Stored dataset items:
┏━━
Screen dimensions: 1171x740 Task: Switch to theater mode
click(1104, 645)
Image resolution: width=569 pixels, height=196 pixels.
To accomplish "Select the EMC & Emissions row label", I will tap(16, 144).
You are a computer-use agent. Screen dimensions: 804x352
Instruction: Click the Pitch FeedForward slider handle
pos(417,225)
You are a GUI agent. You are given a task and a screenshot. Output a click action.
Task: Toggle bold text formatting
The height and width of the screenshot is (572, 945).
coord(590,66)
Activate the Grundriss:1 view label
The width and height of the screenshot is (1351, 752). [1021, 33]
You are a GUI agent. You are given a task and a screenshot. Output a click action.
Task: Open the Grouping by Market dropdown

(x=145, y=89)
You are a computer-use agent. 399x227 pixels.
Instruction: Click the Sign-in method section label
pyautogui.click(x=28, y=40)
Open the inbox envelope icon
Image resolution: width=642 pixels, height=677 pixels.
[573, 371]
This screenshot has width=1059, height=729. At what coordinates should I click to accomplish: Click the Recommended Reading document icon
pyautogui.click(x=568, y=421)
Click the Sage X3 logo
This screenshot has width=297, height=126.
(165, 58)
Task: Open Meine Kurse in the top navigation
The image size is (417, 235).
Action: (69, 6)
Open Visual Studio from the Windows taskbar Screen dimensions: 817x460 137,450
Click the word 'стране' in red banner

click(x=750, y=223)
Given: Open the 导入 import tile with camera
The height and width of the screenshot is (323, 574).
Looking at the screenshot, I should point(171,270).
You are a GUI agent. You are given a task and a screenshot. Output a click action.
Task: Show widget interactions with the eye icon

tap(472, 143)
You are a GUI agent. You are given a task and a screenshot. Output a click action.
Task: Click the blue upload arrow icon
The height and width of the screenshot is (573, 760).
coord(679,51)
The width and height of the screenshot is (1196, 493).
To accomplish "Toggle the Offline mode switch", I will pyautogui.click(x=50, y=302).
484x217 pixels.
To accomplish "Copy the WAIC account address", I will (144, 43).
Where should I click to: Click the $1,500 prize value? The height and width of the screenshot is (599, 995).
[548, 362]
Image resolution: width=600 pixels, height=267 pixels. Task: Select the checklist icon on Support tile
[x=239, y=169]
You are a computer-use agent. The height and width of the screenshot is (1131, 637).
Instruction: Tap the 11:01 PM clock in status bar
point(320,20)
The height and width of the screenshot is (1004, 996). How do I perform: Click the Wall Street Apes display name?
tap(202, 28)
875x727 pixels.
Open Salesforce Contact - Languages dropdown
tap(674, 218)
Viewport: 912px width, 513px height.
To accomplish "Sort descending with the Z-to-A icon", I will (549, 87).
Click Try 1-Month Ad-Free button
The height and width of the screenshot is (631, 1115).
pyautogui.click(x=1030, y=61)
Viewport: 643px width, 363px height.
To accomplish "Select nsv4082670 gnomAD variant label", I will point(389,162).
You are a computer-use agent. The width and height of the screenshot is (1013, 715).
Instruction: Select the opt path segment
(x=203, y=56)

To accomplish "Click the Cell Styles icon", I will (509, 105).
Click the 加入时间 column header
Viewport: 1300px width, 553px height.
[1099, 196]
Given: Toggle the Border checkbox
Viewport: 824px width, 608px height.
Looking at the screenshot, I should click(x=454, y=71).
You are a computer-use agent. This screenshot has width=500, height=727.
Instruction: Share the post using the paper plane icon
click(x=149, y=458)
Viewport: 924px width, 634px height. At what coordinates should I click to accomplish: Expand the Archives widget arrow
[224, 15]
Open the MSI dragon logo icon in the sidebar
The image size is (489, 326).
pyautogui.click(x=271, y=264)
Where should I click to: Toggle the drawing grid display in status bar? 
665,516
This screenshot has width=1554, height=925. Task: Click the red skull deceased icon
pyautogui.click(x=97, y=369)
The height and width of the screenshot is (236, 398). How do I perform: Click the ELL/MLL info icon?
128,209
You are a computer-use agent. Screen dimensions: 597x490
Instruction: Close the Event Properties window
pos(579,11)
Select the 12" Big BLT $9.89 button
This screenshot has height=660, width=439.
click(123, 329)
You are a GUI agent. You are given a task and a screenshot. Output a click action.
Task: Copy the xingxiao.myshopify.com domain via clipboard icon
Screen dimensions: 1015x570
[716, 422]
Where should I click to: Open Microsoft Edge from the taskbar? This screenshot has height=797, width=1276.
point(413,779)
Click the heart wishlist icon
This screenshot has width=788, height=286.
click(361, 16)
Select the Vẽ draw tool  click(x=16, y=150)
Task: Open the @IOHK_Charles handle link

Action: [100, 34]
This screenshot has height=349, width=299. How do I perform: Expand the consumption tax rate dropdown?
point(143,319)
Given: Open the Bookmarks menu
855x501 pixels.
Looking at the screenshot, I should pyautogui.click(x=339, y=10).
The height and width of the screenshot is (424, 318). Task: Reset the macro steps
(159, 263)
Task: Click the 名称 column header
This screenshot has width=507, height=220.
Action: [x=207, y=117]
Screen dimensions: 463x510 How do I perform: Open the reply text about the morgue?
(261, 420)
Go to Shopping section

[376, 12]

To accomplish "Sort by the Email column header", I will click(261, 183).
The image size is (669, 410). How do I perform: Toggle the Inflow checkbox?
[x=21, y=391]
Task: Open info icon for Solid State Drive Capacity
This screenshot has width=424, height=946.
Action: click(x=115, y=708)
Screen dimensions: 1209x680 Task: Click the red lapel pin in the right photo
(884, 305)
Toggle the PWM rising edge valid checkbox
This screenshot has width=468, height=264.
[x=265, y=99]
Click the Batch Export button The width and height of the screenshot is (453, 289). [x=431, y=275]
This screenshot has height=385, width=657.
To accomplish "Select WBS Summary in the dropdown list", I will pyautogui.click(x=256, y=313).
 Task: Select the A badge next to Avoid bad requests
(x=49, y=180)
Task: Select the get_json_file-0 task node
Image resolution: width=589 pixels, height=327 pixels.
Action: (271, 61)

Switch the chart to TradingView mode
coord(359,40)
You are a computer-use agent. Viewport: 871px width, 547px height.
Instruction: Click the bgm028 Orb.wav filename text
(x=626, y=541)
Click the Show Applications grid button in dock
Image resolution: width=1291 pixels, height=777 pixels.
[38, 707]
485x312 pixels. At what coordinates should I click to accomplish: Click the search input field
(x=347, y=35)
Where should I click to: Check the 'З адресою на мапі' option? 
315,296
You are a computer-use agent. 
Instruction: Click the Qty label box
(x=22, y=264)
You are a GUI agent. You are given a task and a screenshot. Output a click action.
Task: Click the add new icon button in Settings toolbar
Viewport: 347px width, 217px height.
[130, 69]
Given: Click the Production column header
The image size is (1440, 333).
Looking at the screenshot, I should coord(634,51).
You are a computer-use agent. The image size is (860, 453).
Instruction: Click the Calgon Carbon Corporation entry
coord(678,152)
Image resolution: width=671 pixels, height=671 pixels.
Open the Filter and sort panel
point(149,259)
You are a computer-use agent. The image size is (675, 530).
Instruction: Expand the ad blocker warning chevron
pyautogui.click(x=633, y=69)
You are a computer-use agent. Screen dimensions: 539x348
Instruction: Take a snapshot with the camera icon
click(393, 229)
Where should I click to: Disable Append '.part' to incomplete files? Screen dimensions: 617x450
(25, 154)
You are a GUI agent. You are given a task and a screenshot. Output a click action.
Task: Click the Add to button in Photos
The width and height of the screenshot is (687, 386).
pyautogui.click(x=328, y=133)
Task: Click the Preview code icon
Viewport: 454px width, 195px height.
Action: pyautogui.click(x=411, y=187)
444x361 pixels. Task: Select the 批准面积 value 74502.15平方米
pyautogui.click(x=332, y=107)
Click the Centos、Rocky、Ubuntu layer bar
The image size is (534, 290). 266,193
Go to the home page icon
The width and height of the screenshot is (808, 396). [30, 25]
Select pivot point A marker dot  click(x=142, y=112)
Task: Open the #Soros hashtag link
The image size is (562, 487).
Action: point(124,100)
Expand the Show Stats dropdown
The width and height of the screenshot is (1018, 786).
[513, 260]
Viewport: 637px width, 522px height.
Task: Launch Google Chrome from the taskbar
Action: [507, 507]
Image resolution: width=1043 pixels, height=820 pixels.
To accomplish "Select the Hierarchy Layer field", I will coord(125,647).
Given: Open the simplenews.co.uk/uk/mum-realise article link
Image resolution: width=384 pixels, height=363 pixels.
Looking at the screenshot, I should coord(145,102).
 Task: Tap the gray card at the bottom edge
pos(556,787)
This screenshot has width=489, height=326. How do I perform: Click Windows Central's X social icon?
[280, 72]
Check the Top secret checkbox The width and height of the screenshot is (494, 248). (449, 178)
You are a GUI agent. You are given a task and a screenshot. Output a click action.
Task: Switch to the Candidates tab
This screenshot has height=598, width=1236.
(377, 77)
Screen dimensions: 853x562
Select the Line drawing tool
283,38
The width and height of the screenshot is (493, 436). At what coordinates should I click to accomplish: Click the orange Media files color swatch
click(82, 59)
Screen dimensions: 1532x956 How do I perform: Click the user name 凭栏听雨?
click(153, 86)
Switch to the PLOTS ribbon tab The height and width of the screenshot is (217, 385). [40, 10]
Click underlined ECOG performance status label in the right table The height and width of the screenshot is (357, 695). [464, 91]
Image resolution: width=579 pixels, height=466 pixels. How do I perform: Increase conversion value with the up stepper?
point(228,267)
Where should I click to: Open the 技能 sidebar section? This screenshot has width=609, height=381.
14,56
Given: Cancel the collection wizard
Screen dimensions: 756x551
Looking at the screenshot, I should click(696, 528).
┗━━
Task instructions:
The answer is a portion of the data. Write out exactly the line with "This screenshot has height=598, width=1236." and all lines after it.

Written response:
This screenshot has height=598, width=1236.
(377, 77)
Screen dimensions: 853x562
Select the Line drawing tool
283,38
The width and height of the screenshot is (493, 436). At what coordinates should I click to accomplish: Click the orange Media files color swatch
click(82, 59)
Screen dimensions: 1532x956 How do I perform: Click the user name 凭栏听雨?
click(153, 86)
Switch to the PLOTS ribbon tab The height and width of the screenshot is (217, 385). [40, 10]
Click underlined ECOG performance status label in the right table The height and width of the screenshot is (357, 695). [464, 91]
Image resolution: width=579 pixels, height=466 pixels. How do I perform: Increase conversion value with the up stepper?
point(228,267)
Where should I click to: Open the 技能 sidebar section? This screenshot has width=609, height=381.
14,56
Given: Cancel the collection wizard
Screen dimensions: 756x551
Looking at the screenshot, I should click(696, 528).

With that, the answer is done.